Everywhere you look, from science to media to politics, our ability to progress is bottlenecked by capital's value transfer bandwidth. It's narrow and provides very noisy signal. Data, on the other hand, is high throughput and crystal clear, making it far superior in many important ways.

Like the Newton before the iPhone, there are early attempts at making the switch without fully understanding the size of the opportunity. Like the coffee shop that gave out free coffee in exchange for personal data.

It's easier to see at play through our existing data monopolies. If Google had to give up either its data or its capital, which would it choose? I believe it would keep its data, since it's easier to see how the lost capital could be regained via the kept data rather than the other way around. Increasingly, businesses would prefer to have your data rather than a relatively small amount of your capital.

We can see the inevitability of the transition in a few key properties of both value transfer mediums.

One's capital is transient, exhaustible. If you use it, you lose it. On top of that, its ability to retain value over long periods of time is very shaky.

Data on the other hand, is inexhaustible. You can use it as much as you want without ever having less of it. Plus it's an ever appreciating asset that is endlessly replicable.

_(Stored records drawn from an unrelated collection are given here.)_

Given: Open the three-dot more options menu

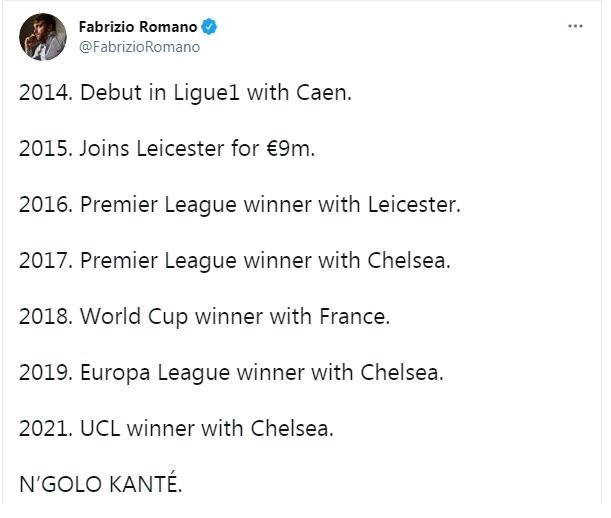Looking at the screenshot, I should click(x=575, y=27).
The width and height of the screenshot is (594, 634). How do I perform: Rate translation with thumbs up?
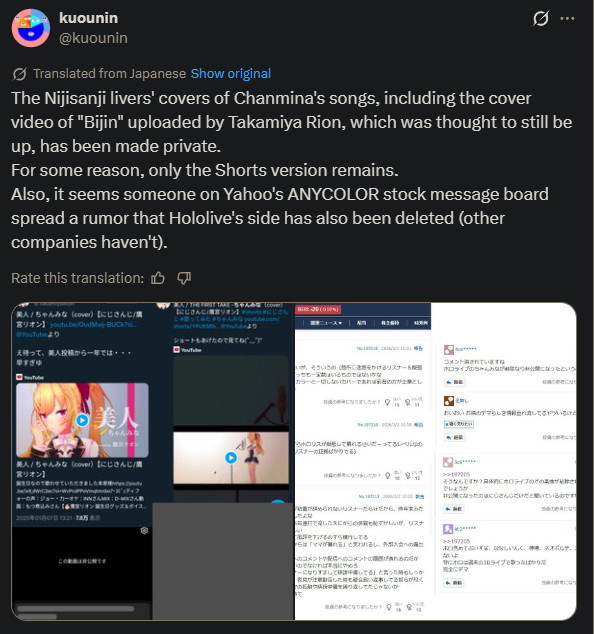click(x=158, y=278)
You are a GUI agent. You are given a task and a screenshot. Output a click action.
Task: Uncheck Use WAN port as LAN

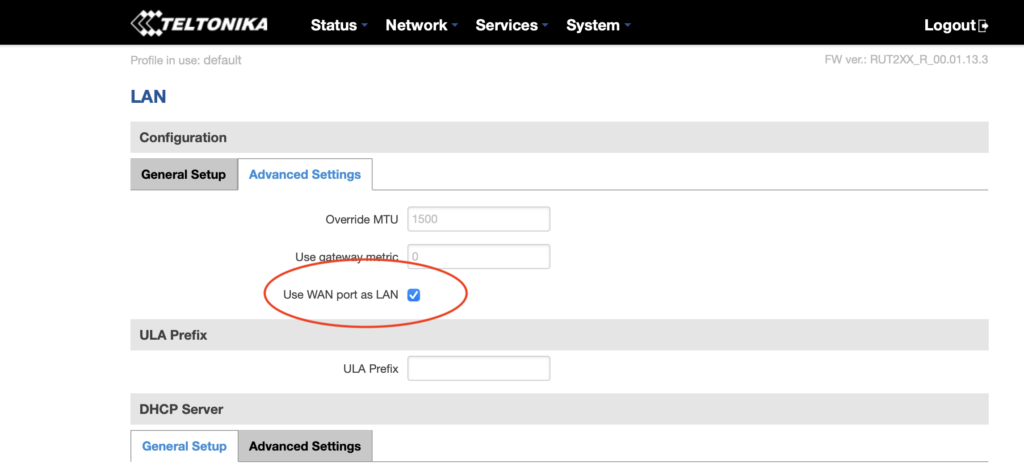pos(414,295)

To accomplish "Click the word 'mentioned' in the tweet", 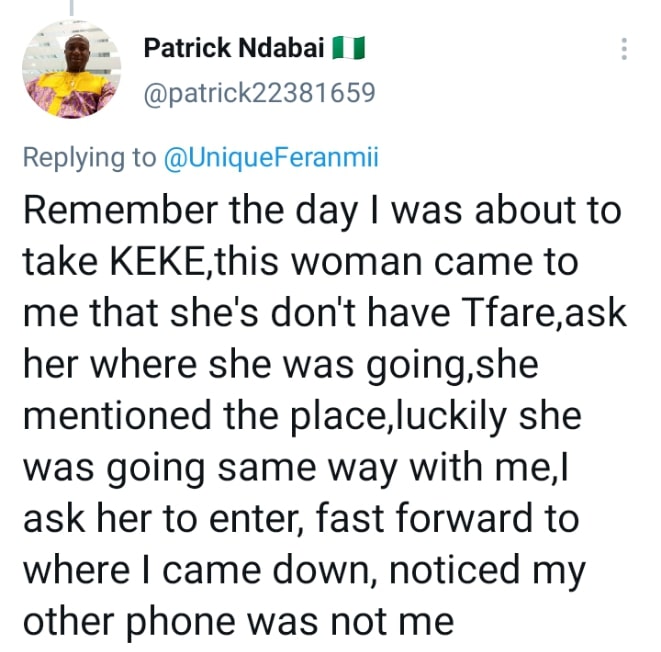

This inexhaustible property of data is, for the most part, widely understood. We can endlessly copy and paste a photo over and over again without it diminishing the original or the copies.

The part that is more difficult to see is that data inherently becomes more valuable over time. (Let's put aside the idea of bad or inaccurate data for now so we can better see this core mechanism that is at play even in the presence of bad data.)

The Golden Egg

I believe data's value accrual is something like a law of nature – which is supported by other concepts like the Law of Large Numbers, network effects, and information theory.

Data gains in value because of the universal utility of knowledge. It's more valuable to know more things. In a competitive environment, the more one knows, generally, the more of an advantage one has over anything that knows less.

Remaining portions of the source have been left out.